Durante l’incontro, Felice Giuliani avrebbe presentato Casamonica a Parisi, appellandolo “fratello” e paragonando la riunione a quella tra Vittorio Emanuele e Garibaldi a Teano, definendola un momento storico di unione tra due poteri.
Una frase riportata nelle carte recita: “Lo sai sui libri di storia quando si incontravano Vittorio Emanuele e Garibaldi? Vittorio Emanuele e Garibaldi”.
Un chiaro riferimento, secondo gli investigatori, alla nascita di un’alleanza tra due organizzazioni criminali per traffici illeciti comuni.

In un passaggio successivo, Giuliani avrebbe detto: “Ora li metto vicino, deve uscire qualcosa di buono da sotto”, frase che per la DDA preluderebbe alla costruzione di un’intesa criminale tra i clan Parisi di Bari e Casamonica di Roma.

Dalle indagini emerge anche una fotografia scattata durante l’incontro, ritrovata nella galleria del cellulare di Michele Parisi. Al centro Felice Giuliani tra Consiglio Casamonica a sinistra e Michele Parisi a destra. Erano presenti anche Eugenio Giuliani accanto a Parisi e il figlio di Felice Giuliani.
Gli inquirenti avrebbero inoltre accertato che Parisi e Casamonica avevano condiviso la detenzione nel carcere di Frosinone nel 2016, circostanza che avrebbe rafforzato i legami tra i due.

Infine, Felice Giuliani avrebbe ospitato Parisi e Eugenio Giuliani anche il 26 e 27 settembre 2023, temendo l’imminente esecuzione di un blitz dei carabinieri nell’ambito dell’operazione “Partenope”, che portò all’arresto di 67 persone legate al clan Capriati.

Le prove e le fonti dell’indagine

La solidità delle accuse si fonda su intercettazioni telefoniche, ambientali e telematiche, nonché su video di sorveglianza e dichiarazioni di collaboratori di giustizia.
Dalle analisi tecniche del GICO della Guardia di Finanza di Bari emergono dettagli sulle conversazioni tra i protagonisti, da cui si deduce la costruzione di un vero e proprio “patto politico-mafioso” esteso dal capoluogo fino ai centri agricoli del Tavoliere.

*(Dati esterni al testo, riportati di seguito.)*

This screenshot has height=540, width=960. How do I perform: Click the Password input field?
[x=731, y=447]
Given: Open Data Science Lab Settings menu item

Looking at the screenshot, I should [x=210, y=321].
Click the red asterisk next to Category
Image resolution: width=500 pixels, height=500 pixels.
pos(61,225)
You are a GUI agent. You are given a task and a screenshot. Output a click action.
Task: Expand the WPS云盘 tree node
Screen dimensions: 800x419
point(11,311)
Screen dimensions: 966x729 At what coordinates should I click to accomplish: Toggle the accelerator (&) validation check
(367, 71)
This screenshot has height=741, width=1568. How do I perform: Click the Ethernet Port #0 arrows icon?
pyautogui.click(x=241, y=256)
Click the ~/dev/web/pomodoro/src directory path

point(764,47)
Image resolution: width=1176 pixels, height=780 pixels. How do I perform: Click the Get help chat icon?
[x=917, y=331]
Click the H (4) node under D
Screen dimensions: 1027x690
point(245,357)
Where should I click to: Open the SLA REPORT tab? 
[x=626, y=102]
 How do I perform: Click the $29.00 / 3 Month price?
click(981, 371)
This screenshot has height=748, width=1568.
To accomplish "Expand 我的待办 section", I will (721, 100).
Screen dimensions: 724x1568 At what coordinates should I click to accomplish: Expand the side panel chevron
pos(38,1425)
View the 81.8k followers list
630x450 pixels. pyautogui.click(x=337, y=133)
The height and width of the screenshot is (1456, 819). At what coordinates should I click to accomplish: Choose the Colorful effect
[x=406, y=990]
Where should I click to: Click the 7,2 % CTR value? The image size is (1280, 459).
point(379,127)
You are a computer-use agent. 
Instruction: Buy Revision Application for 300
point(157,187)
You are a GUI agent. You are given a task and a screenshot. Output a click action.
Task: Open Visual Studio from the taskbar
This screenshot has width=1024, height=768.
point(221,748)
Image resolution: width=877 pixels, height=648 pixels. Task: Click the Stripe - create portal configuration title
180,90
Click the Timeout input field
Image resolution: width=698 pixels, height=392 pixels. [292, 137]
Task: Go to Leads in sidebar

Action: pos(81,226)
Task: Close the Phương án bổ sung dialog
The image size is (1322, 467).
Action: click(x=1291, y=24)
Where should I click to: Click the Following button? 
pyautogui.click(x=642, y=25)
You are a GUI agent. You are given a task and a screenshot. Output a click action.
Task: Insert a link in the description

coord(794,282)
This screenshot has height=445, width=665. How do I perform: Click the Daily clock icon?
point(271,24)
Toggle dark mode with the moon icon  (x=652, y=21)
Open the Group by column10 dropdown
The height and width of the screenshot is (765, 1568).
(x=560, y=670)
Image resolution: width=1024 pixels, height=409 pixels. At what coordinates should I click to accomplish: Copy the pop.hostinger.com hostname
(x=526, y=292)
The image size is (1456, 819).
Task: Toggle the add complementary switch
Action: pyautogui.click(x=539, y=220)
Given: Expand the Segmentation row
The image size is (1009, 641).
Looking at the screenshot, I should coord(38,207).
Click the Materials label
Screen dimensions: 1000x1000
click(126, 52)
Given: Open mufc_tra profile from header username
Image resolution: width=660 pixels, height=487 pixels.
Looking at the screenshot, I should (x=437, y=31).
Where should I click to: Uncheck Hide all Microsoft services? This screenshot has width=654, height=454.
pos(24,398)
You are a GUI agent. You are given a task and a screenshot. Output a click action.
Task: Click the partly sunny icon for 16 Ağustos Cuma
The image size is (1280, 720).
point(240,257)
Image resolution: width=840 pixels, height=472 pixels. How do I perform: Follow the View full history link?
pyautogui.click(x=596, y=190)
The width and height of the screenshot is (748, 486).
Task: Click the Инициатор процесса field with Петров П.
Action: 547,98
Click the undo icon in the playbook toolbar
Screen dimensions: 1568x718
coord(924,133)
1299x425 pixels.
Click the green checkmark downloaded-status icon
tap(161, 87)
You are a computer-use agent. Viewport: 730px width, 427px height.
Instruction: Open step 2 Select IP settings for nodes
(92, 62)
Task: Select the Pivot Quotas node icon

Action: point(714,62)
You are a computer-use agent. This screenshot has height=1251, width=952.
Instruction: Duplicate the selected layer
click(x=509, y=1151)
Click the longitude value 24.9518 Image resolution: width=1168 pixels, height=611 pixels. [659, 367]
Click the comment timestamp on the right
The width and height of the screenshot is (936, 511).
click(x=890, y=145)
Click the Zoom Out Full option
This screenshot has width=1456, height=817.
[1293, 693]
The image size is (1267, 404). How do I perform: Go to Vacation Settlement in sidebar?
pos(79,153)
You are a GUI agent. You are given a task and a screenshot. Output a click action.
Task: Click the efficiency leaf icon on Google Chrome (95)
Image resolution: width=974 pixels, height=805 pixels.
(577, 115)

Gli inquirenti parlano di una “contiguità tra mondo politico e criminalità organizzata” che avrebbe condizionato non solo le consultazioni locali ma anche le strategie elettorali per il Parlamento Europeo del 2024.

Il giudice Giuseppe Montemurro ha disposto la custodia cautelare in carcere per la maggior parte degli indagati, tra cui Lopez, Stragapede, Parisi, Giuliani e Costantino.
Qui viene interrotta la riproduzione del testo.